Monday, February 9, 2015

Plant Dye Demo ReCap

The plant dye demo on Saturday was great fun. Despite the rain we had a terrific gathering of ladies ranging from devotees of gardening, native plants, the fiber community, Waldorf and artists.

We arrived at the perfumery early to begin organizing elements for the day. Mona began warming the color, I hung the pre-dyed square kerchiefs to make selection more fluid. Although the heating of the dye bath took place in the interior of the space the dye process took place just outside to take advantage of the natural light and avoid clutter of bodies.

During the week I received a message from Mona telling me that in preparation for the class she was going to make herself a special shirt for the day with some of the rose petal printed leaf silks with some of the pink color added.

The lecture was presented within Mitchells Bookshop where there was ample space for all the attendees.
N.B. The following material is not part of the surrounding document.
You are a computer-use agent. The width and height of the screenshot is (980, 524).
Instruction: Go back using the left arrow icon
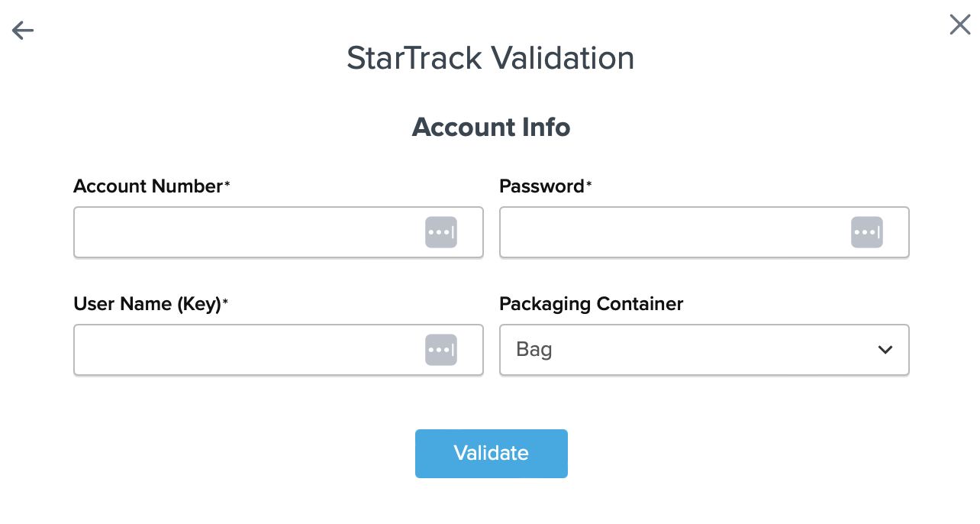(x=23, y=31)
Mona explained how natural dyes have a beautiful, long history where each color and plant has a story of its own. She shared how in the modern world, where synthetic dyes dominate, there are rivers in different areas of the planet that will run in different colors depending on what the big, multi-national factory might be dyeing that dye. The result of these types of practices is cities, communities and cultures are then poisoned by the toxic runoff.

With natural dyes we go back to our routes and the vital connection to plants. The process requires much time and patience but has the value supporting agriculture, our environment and handwork. I couldn't help but see the perfect connection to the fine art of botanical perfume.

Mona shared with us her yarn basket which showcases all the different colors obtained from the natural world, except one. We were all asked to guess which one within her basket did not come from nature, do you know which? None of us in attendance guessed correctly.

Besides some biology and psychology of color we also learned a bit of chemistry that not all the dyes are fugitive and thus must be treated with a "mordant" so that the color can adhere to the fabric for washing. This has to do with positive and negative charges between fabric and dye.

After the lecture we walked down the hall, picked up our squares and formed a line. Mona gave suggestions on how to go about dipping our fabric and what might take place depending how various procedures such as moistening in water first or not, dipping only the edges, folding or tying, etc.

Each piece was then hung on a line to dry. The final pieces were as varied as each of the attendees. Here is a photo of Pia (below) as she got ready to leave the byproduct of the day: pink fingers.

The next class in this series will be the day long course where Mona will get into the nitty gritty of the process, share her personal formulas as we dye our very own wool shawl.